Seçilen Metin ::
======

İstanbul`da kuzey ışıkları

İstanbul`da kuzey ışıkları

İstanbul`un caz adına iyiden iyiye sürprizlerle dolu bir şehir haline geldiği şu günlerde, gün geçmiyor ki beklenmedik yeni bir haber bizi şaşırtmasın. Aynı gecede Avrupa`nın kuzeyinden yıldızlar karması bir topluluk izleyecek olmak da bu beklenmedik sürprizlerden biri olsa gerek. Üstelik Norveç’in uluslararası arenada sesini yükseltmekte olan genç caz müzisyenlerine de bu konserde rastlamak işin güzel taraflarından bir diğeri. Norveçli bağımsız plak şirketi Jazzland Records’un 17 Kasım Cumartesi akşamı 21.30’da Borusan Müzik Evi’nde sahne alacak olduğu bu konserde başta firmanın kurucu müzisyeni olan piyanist Bugge Wesseltoft olmak birçok önemli ismi İstanbul’da izliyor olacağız. Jazzland Records’un 15. kuruluş yılı dolasıyla gerçekleştirmiş olduğu kutlama konserlerinde, firmanın sadece ilk dönem sanatçılarını değil, yakın zamanda kataloglarına dahil olan genç isimlerde yer alıyor.

======

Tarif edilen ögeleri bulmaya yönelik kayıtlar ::

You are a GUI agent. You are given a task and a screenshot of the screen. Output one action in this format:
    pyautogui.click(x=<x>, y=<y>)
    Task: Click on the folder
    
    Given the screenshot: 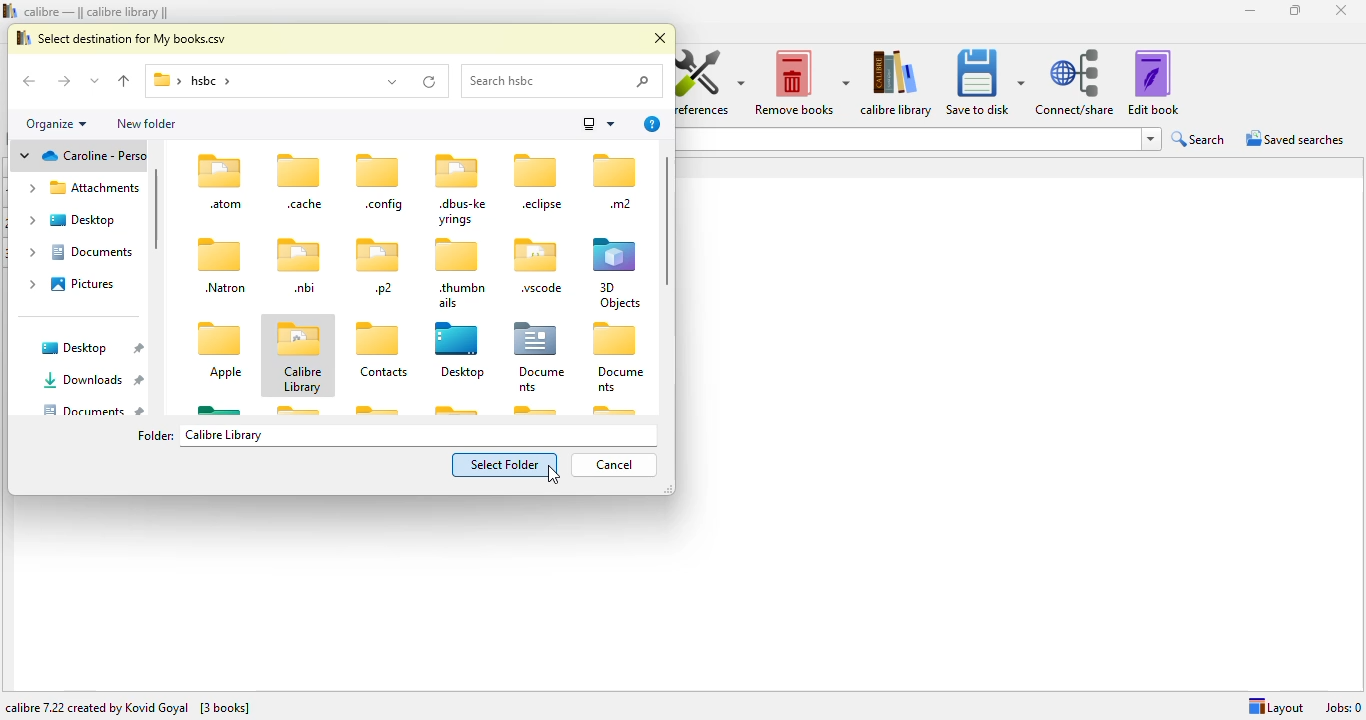 What is the action you would take?
    pyautogui.click(x=247, y=82)
    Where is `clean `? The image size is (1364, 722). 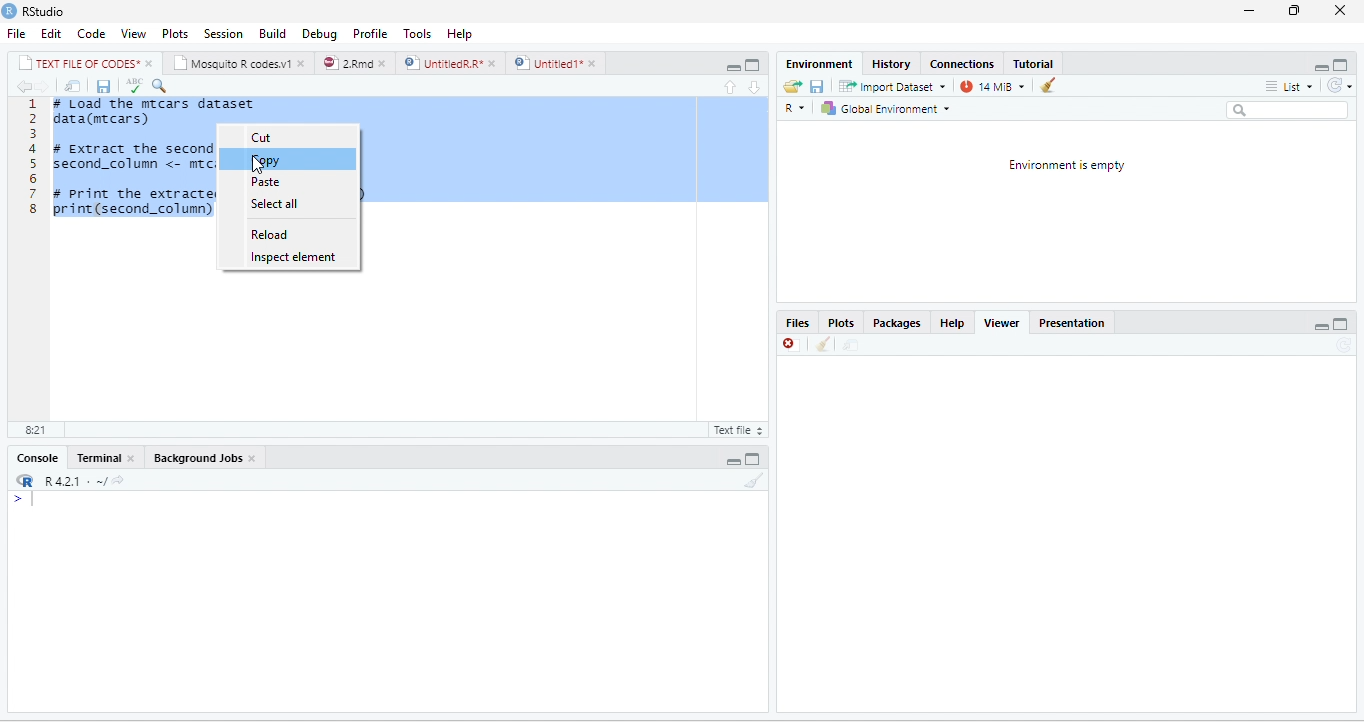
clean  is located at coordinates (823, 346).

======

Amaç A :: Jazzland konseri yazısına göre kutlama konserleri hangi vesileyle düzenleniyor ve bu konserlerde hangi sanatçılar yer alıyor? Bir ile üç cümle arasında açıklayın.
Amaç B :: Jazzland konseri yazısını son cümlesinden itibaren bir paragrafla sürdürün.
Bu çalışmada listeye hiç başvurulmaz.

Cevap A :: Kutlama konserleri, Jazzland Records'un 15. kuruluş yılı dolayısıyla düzenleniyor. Bu konserlerde firmanın yalnızca ilk dönem sanatçıları değil, kataloğa yakın zamanda katılan genç isimler de yer alıyor.

Cevap B ::
Akustik ve elektronik tınılar diyarı Jazzland

 

1996 yılında Norveçli piyanist Bugge Wesseltoft tarafından kurulan Jazzland Records ilk olarak bu müzisyenin "New Conception of Jazz" isimli albümünü yayınlar. Bu kayıt kuşkusuz trompetçi Nils Petter Molvær`in “Khmer” ve Supersilent grubunun “1-3” (Rune Grammofon, 1997) albümüyle birlikte Norveç caz sahnesinde önemli değişimlere yol açan birkaç çalışmadan biri olur. Elektroniklerin, turntableların, ve dış seslerin akustik enstrümanlar ile buluştuğu bu 3 albüm, birbirinden tamamen farklı kültürel referanslar üzerinden hareket eden çalışmalardı. Sözü geçen bu 3 albüm, o tarihten sonra caz ve caz ile organik ilişkisi olan doğaçlama kökenli müziklerin bir daha asla eskisi gibi olmayacağını da müjdeliyordu. Bugün gerek Norveç caz sahnesine, gerekse Jazzland firmasının kataloğundaki müzisyenlere baktığımızda birçok sanatçının bu 3 albümün açmış olduğu yoldan gittiğini görebiliriz. Geçtiğimiz yıl ziyaret ettiğim Norveç’in Kristiansand şehrinde düzenlenen Punkt festivalinde izlediğim bazı gruplarında bu 3 albümün yaratmış olduğu müzikal estetikten etkilendiklerini hatırlıyorum.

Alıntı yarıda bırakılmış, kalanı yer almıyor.